The success of ITV’s Downton Abbey can be attributed as a main pushing factor for many pieces of period piece drama of late, this being one of them. The film is a true story and is based on the book by Jonathan Smith. First and foremost many will already have their minds made up about seeing this film and those who want to will find a rewarding film. Summer in February is a love story in its most simple form, recalling the modes and conventions of many you have seen before from Catherine Cookson to Julian Fellowes.
The plot is very akin to the TV drama audience, offering some predictable turns, albeit moments of unexpected intensity. This is as beautifully costumed and shot, as one would expect, taking in the crashing seas, rocky shores and close-knit communities with equal grace. The music also grows on you, starting a bit subdued and unnoticeable but Ben Foskett’s score really becomes impactful by the end. The right audience will be swept away by the look and sound of this film, as many are with drama of this type. The film’s biggest actual skirmish is its wrangling of the material into a rhythmic pace because, whilst Summer in February is never anywhere near a bad film, it has a few pacing issues and takes some expected turns.
There clearly are a lot of aspects to fit into 100 minutes and certain things feel skimmed over. For instance, the marriage between two key characters feels spontaneous, as does a first suicide attempt and the final narrative family shock feels like it has been inserted in last minute too. That said, Christopher Menaul knows the right look of his film and gives the material some justice in delivery, even if struggling to keep all the aspects engaging and dramatic. Some characters feel very much like dressing but this is a fine showcase for the central trio regardless.

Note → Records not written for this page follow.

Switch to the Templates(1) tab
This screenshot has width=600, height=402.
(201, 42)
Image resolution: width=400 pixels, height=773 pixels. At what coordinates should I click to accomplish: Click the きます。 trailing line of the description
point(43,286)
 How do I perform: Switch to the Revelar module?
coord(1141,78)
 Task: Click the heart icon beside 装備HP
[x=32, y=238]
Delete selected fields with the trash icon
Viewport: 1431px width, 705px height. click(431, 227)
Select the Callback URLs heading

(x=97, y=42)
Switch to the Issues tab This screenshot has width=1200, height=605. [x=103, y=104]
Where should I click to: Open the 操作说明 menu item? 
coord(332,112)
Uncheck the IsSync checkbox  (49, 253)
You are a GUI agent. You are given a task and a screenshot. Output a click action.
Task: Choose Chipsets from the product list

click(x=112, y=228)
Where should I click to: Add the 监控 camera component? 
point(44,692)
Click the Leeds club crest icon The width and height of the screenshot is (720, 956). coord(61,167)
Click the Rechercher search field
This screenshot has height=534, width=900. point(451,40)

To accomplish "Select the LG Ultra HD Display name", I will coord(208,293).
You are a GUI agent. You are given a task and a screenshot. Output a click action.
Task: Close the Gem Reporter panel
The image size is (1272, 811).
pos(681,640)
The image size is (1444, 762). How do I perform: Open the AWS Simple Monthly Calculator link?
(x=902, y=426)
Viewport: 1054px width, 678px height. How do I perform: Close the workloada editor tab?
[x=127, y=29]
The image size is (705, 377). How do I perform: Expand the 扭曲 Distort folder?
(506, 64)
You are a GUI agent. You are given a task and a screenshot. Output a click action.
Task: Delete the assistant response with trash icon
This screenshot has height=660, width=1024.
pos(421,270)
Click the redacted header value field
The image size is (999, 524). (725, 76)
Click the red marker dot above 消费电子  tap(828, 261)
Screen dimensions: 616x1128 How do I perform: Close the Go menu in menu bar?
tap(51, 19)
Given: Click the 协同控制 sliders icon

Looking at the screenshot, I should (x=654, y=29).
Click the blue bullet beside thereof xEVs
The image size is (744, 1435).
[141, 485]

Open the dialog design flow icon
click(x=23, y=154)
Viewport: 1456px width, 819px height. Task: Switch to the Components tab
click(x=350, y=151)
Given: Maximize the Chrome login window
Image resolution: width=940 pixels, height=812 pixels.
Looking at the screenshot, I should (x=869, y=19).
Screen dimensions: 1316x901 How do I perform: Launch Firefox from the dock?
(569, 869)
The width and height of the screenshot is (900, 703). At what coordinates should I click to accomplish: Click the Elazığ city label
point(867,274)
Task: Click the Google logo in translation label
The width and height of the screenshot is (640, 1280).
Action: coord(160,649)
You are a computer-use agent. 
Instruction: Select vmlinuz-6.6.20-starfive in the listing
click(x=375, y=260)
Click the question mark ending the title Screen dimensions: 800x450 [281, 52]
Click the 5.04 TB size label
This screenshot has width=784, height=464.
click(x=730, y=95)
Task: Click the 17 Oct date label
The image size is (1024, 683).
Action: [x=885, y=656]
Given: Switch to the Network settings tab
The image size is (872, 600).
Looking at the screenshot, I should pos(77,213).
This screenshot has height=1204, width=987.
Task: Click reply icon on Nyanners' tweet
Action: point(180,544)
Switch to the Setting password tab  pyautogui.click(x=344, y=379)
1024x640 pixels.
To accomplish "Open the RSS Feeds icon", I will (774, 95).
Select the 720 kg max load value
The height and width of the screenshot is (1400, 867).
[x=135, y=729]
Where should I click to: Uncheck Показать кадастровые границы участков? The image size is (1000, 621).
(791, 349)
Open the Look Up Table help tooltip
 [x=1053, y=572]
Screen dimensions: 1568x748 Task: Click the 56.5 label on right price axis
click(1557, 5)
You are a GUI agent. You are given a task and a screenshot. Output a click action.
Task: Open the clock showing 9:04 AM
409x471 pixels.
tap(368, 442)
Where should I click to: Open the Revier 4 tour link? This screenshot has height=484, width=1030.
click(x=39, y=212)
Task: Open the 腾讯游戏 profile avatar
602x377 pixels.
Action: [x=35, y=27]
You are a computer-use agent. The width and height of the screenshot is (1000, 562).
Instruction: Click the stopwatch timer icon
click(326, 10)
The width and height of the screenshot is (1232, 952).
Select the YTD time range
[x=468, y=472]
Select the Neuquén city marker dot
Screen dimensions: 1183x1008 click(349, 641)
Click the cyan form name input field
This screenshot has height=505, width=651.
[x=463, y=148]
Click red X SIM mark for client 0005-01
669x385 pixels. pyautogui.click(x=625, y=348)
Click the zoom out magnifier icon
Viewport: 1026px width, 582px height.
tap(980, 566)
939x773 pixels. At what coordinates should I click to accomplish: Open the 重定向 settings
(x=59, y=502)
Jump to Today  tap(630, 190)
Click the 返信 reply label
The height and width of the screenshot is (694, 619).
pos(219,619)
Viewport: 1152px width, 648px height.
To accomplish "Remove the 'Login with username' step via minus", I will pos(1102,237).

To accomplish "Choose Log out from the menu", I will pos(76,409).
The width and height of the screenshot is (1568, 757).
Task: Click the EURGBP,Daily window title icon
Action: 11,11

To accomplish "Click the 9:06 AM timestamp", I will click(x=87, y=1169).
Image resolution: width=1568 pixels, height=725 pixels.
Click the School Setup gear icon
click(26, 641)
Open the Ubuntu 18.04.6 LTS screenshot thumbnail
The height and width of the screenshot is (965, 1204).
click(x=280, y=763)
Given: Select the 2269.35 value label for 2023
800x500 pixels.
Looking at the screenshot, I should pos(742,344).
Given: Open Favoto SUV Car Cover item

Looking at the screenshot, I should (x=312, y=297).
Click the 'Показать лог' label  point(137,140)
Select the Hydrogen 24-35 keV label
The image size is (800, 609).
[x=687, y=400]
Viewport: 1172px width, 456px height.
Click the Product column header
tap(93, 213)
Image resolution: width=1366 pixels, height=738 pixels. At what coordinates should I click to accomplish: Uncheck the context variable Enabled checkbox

Dominic Cooper as real life (and now infamous) Munnings is very good, harnessing an initial likability and then a flawed and damningly possessive mindset. Dan Stevens in many ways plays his part on Downton Abbey but is still an utterly charming and likable presence. Emily Browning also handles duties well as the token suffering heroine that will be more than familiar to all lovers of poetry, literature and this kind of drama. Summer in February is not an utterly spellbinding tale but it is not too far off and the audience ready to see it will likely be wooed justly by this charming adaptation.